Leadbeater’s (2000) metaphor of “a new economy living on thin air” gives a good idea of how to conceive of the knowledge economy. Whereas conventional economies trade with actual commodities, physical products, money, or capital, the knowledge economy implies production, commodification, and economically beneficial use of a merely abstract entity – knowledge. Creative economies and industries can be considered subsets of the knowledge economy. In the context of globalization and a dynamically evolving economy, the creative sector and the creative industries have recently fuelled profound changes (Bilton, 2010), impacting spheres beyond their own sector.

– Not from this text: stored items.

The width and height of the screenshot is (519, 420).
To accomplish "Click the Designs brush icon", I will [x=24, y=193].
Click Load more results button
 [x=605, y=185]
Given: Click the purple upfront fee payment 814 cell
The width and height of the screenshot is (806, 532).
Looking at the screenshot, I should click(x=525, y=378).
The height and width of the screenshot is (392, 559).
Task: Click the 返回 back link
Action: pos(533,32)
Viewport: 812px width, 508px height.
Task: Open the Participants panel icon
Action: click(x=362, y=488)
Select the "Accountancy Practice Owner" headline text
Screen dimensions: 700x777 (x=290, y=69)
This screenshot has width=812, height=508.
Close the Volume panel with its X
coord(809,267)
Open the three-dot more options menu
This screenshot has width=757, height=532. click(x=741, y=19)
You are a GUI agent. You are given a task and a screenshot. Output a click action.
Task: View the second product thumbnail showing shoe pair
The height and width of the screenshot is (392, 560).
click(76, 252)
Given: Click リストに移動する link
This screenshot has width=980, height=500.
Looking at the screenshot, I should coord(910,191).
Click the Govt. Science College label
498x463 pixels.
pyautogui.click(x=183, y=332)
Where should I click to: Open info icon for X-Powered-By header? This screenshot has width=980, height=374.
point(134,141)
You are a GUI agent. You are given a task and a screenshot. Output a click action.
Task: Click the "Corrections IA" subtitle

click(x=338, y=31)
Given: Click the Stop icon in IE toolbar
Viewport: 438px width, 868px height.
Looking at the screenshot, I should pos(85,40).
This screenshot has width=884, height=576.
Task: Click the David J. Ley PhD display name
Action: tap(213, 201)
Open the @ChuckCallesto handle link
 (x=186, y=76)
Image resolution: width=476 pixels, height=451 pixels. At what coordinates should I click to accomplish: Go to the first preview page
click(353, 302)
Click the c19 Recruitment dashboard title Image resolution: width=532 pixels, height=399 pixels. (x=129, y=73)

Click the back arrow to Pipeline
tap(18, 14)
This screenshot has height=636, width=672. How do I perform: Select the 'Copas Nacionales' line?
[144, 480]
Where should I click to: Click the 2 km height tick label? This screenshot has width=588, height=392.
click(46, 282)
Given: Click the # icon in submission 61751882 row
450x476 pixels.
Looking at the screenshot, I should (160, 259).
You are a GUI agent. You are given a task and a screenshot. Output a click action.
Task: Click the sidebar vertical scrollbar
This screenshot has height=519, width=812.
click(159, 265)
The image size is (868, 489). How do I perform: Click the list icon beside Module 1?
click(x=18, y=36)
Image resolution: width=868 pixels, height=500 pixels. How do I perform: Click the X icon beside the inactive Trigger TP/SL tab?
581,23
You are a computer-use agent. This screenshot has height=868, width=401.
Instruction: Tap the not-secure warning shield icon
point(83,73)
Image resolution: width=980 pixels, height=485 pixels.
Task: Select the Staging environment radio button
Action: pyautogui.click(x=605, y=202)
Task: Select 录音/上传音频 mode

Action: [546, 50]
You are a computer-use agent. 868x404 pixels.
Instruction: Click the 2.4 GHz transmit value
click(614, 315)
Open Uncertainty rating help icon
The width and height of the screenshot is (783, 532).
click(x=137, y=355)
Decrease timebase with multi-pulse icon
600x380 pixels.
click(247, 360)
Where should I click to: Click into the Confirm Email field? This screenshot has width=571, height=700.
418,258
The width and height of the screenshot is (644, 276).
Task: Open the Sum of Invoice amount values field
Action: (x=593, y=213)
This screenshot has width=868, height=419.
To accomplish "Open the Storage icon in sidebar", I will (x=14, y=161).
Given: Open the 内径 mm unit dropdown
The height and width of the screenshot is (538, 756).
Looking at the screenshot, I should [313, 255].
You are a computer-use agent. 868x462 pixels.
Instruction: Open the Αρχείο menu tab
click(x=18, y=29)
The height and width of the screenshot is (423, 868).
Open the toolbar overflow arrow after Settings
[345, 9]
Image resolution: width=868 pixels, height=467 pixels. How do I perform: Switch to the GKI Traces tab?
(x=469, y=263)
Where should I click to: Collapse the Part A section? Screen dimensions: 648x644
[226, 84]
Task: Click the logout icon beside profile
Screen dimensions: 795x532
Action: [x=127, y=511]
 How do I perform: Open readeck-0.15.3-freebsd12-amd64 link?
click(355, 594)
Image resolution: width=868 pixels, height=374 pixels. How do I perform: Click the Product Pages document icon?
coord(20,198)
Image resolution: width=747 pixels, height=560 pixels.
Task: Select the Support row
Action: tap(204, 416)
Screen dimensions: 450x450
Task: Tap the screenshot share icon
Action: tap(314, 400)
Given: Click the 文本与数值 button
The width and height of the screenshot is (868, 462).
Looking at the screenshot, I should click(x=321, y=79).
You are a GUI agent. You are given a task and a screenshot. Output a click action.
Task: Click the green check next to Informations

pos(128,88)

The creative industries used to be conceived of as a narrow economic branch within the media, entertainment, and arts-sector. However, the tendency of creativity and the creative industries to foster ingenuity tends to feed into all industries (Bilton, 2007). Creativity has transferred from being characteristic for particular niche industries to an overarching, critical, and peculiar feature to the entire economy (Pratt & Jeffcutt, 2009). In fact, it in order to sustain a growing economy, creativity is considered to be one of the most important factors (McGregor, 2006) concerning the ultimate goal of most organizations – profit.
Whenever creativity is involved, however, a rather unpredictable variable comes into play. A prevalent challenge within the extremely heterogeneous creative industries is to find managerial approaches that account for both end points and achieve a proactive balance for a successfully functioning organizational philosophy. In this guise, organizations have been trying to find management solutions and entrepreneurial approaches to fruitfully implement creativity and balance the innate tensions between creativity, control, and organizational structure (Baucus, 2007; Bilton, 2007, 2010; Mumford, 2000; Powell, 2008; Sutton, 2002; Wilson & Stokes, 2005).
The essay at hand provides solutions to the aforementioned dilemma and identifies starting points for implementing key characteristics and management strategies of creative organizations into creatively managing non-creative organizations. The subject matter will be discussed along the lines of the following set of interrelated of questions.
- What exactly is creativity, where does it come from and what is its significance in an organizational management context?
- What constitutes creative organizations and where does innovation fit in?
- To what extend has creativity forged new forms of organizations or has been beneficially implemented by technically non-creative organizations?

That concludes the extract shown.